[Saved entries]
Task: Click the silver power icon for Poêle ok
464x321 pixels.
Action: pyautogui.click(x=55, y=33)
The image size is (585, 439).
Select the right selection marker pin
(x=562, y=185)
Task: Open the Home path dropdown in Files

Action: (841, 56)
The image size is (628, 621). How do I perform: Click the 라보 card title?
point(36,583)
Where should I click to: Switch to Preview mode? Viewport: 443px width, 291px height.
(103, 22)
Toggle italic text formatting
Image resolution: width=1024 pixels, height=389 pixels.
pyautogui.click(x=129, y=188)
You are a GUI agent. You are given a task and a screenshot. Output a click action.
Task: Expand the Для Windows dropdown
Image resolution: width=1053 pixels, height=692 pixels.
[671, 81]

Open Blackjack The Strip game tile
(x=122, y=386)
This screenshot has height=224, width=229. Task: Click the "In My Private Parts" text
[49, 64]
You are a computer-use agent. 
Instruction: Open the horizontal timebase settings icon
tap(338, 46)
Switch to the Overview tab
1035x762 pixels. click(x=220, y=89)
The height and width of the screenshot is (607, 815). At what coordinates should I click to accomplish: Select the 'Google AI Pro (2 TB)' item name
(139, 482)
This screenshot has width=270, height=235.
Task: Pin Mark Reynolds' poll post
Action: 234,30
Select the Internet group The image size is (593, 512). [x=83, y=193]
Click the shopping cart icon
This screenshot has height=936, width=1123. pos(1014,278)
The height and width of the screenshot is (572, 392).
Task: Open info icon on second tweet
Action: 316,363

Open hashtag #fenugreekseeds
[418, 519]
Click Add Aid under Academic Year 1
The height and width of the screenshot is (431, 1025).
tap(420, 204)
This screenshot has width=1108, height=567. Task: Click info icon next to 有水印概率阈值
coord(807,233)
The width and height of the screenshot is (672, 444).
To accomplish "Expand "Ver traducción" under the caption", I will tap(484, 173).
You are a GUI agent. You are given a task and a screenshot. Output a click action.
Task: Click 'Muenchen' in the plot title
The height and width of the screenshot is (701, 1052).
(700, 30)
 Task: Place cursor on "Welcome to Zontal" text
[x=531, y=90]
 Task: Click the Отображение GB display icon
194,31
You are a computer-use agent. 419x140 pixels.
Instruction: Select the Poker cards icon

_Problem to solve_
Could you set down each entry above word for word?

_Answer to this task_
Task: Click the silver power icon for Poêle ok
464x321 pixels.
Action: pyautogui.click(x=55, y=33)
The image size is (585, 439).
Select the right selection marker pin
(x=562, y=185)
Task: Open the Home path dropdown in Files

Action: (841, 56)
The image size is (628, 621). How do I perform: Click the 라보 card title?
point(36,583)
Where should I click to: Switch to Preview mode? Viewport: 443px width, 291px height.
(103, 22)
Toggle italic text formatting
Image resolution: width=1024 pixels, height=389 pixels.
pyautogui.click(x=129, y=188)
You are a GUI agent. You are given a task and a screenshot. Output a click action.
Task: Expand the Для Windows dropdown
Image resolution: width=1053 pixels, height=692 pixels.
[671, 81]

Open Blackjack The Strip game tile
(x=122, y=386)
This screenshot has height=224, width=229. Task: Click the "In My Private Parts" text
[49, 64]
You are a computer-use agent. 
Instruction: Open the horizontal timebase settings icon
tap(338, 46)
Switch to the Overview tab
1035x762 pixels. click(x=220, y=89)
The height and width of the screenshot is (607, 815). At what coordinates should I click to accomplish: Select the 'Google AI Pro (2 TB)' item name
(139, 482)
This screenshot has width=270, height=235.
Task: Pin Mark Reynolds' poll post
Action: 234,30
Select the Internet group The image size is (593, 512). [x=83, y=193]
Click the shopping cart icon
This screenshot has height=936, width=1123. pos(1014,278)
The height and width of the screenshot is (572, 392).
Task: Open info icon on second tweet
Action: 316,363

Open hashtag #fenugreekseeds
[418, 519]
Click Add Aid under Academic Year 1
The height and width of the screenshot is (431, 1025).
tap(420, 204)
This screenshot has width=1108, height=567. Task: Click info icon next to 有水印概率阈值
coord(807,233)
The width and height of the screenshot is (672, 444).
To accomplish "Expand "Ver traducción" under the caption", I will tap(484, 173).
You are a GUI agent. You are given a task and a screenshot. Output a click action.
Task: Click 'Muenchen' in the plot title
The height and width of the screenshot is (701, 1052).
(700, 30)
 Task: Place cursor on "Welcome to Zontal" text
[x=531, y=90]
 Task: Click the Отображение GB display icon
194,31
You are a computer-use agent. 419x140 pixels.
Instruction: Select the Poker cards icon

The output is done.